• [CONSEGNA]
Prosegui la discussione del forum sul socio amministratore di una SRL che è anche dipendente di un'altra società, partendo subito dopo l'ultima frase riportata.

• [FONTE]
⁂

# Forum Argomenti di discussione Consulenza del lavoro  Socio amministratore SRL e dipendente altra società

## ponepa

Buongiorno a tutti, 
sono un lavoratore dipendente del comparto "Metalmeccanici" e con un collega abbiamo deciso di aprire una SRL che si occuperà di un'attività commerciale completamente DIVERSA da quella svolta dalla mia azienda.
Per l'apertura della SRL, so che è necessario nominare almeno un amministratore. 
Possiamo noi soci costituenti essere amministratori della SRL anche se lavoratori dipendenti di un'altra società? Oppure la carica di amministratore è incompatibile con la posizione di dipendente?
In caso fosse possibile, è necessario comunicarlo al datore di lavoro? Ci sono altri oneri? 
Altrimenti, è possibile nominare un amministratore terzo, che non sia socio? E' necessario pattuire un compenso specifico? 
Cosa conviene fare?...  :Confused:  
Scusate le troppe domande, ma sinceramente non sono riuscito a trovare delle risposte soddisfacenti in giro  :Confused:  
Grazie a tutti per l'aiuto  :Smile:  
P.

----------


## pikkio

Perdona la franchezza, ma il consiglio spassionato è quello di rivolgersi ad un professionista di fiducia. Siete due dipendenti, e - con tutto il rispetto - non avete idea di cosa significhi, probabilmente, gestire una srl. Come io non ho idea di come fresare un particolare metallo. 
Ci sono tanti e tali aspetti importanti da valutare che è improbabile che tu riesca a risolvere tutto cercando "in giro".  :Wink:

----------


## ponepa

> Perdona la franchezza, ma il consiglio spassionato è quello di rivolgersi ad un professionista di fiducia. Siete due dipendenti, e - con tutto il rispetto - non avete idea di cosa significhi, probabilmente, gestire una srl. Come io non ho idea di come fresare un particolare metallo. 
> Ci sono tanti e tali aspetti importanti da valutare che è improbabile che tu riesca a risolvere tutto cercando "in giro".

  Ciao,
innanzitutto grazie per aver risposto;
Perdona anche tu la mia franchezza, ma neanche io ho idea di come "si fresi un particolare metallo"... sono un consulente di direzione, laureato in economia aziendale e management; ho citato il CCNL dei metalmeccanici, poichè è quello a cui si appoggia la mia società. 
Non ho inserito il dettaglio della mia professione, in quanto ritengo che quest'ultima non sia né una discriminante della propria conoscenza del campo "commerciale/legale", né tantomeno delle proprie doti imprenditoriali (sinceramente mi ha sorpreso il tuo pregiudizio). 
Ciò detto, mi sembrava chiaro (ma forse non è così) che il mio obiettivo non è capire come si gestisce una SRL, cosa che, permettimi di dire, per gli studi conseguiti e per il lavoro che svolgo, penso di poter fare abbastanza bene. 
Il mio obiettivo è semplicemente quello di avere qualche informazione e parere esperto (soprattutto legale e fiscale) su come configurare l'amministrazione della mia SRL al meglio, tenuto conto il mio stato di "dipendente di altra società".

⁂

• [DATI REGISTRATI]
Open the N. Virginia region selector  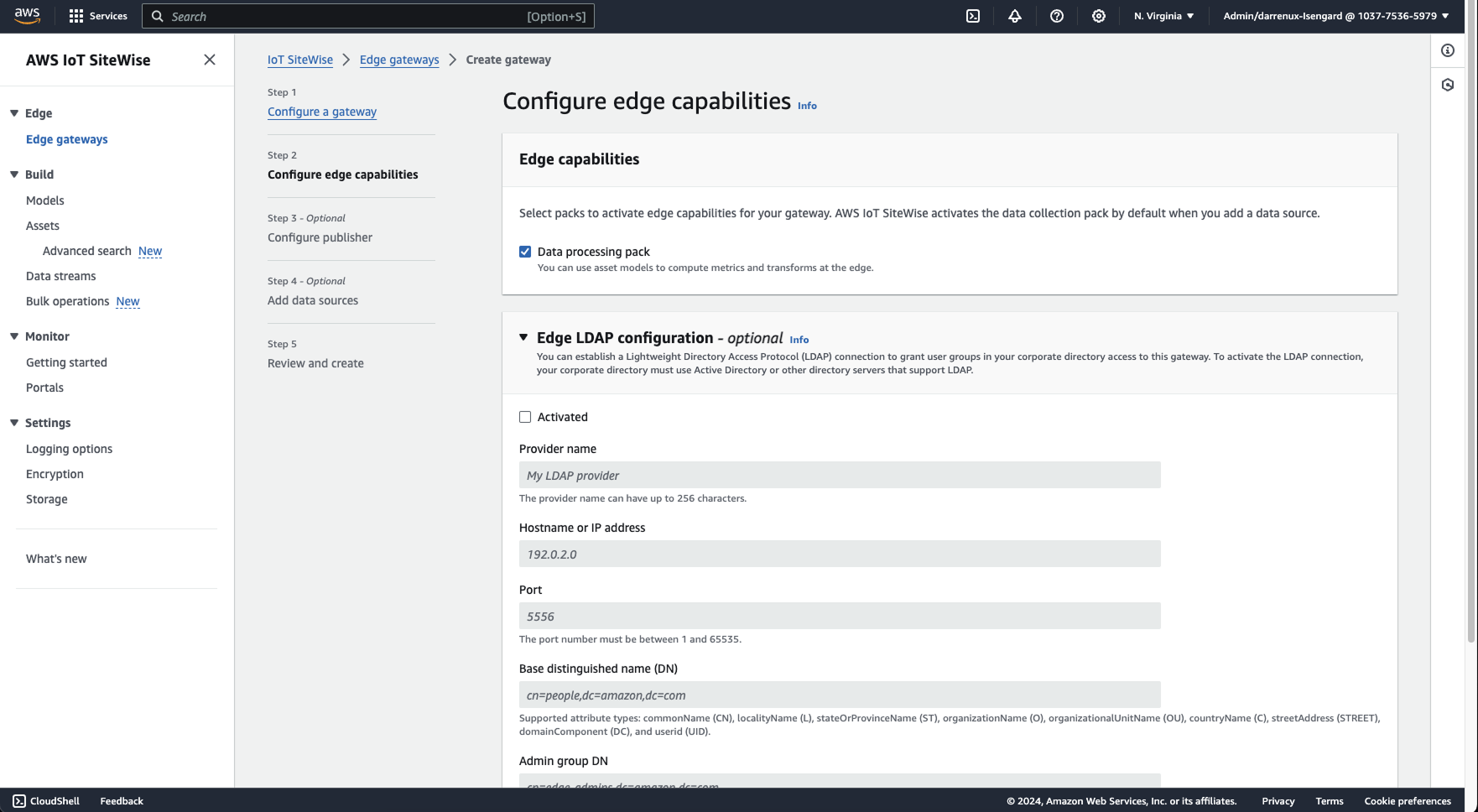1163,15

⁂

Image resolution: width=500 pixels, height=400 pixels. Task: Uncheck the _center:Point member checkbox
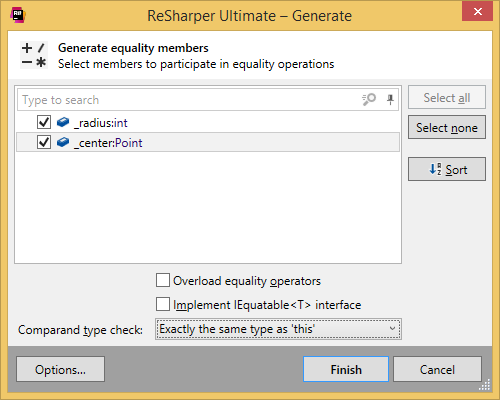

⁂

• [RISULTATO QUI SOTTO]
Ringrazio ancora una volta tutti per il supporto che vorrete darmi.

----------


## GIOVANNI5507

Trattandosi di attività completamente diverse e non verificandosi pertanto alcun conflitto di interesse non vedo alcuna incompatibilità.Saluti

----------


## GIOVANNI5507

In ogni caso è sempre possibile nominare un amministratore non socio e l'eventuale compenso deve essere deliberato dall'assemblea in conformità a quanto, eventualmente, previsto dallo statuto societario.

----------


## pikkio

> Ciao,
> innanzitutto grazie per aver risposto;
> Perdona anche tu la mia franchezza...

  Ma ci mancherebbe. Il riferimento alle _frese_ è la prima cosa che mi è venuta in mente, ma era solo per rendere meglio l'idea, che forse nemmeno nel mio primo messaggio è stata chiara. 
Rinnovo l'invito a consultare un professionista di fiducia, per sedersi intorno ad un tavolo e snocciolare tutte le questioni che vi vengono in mente.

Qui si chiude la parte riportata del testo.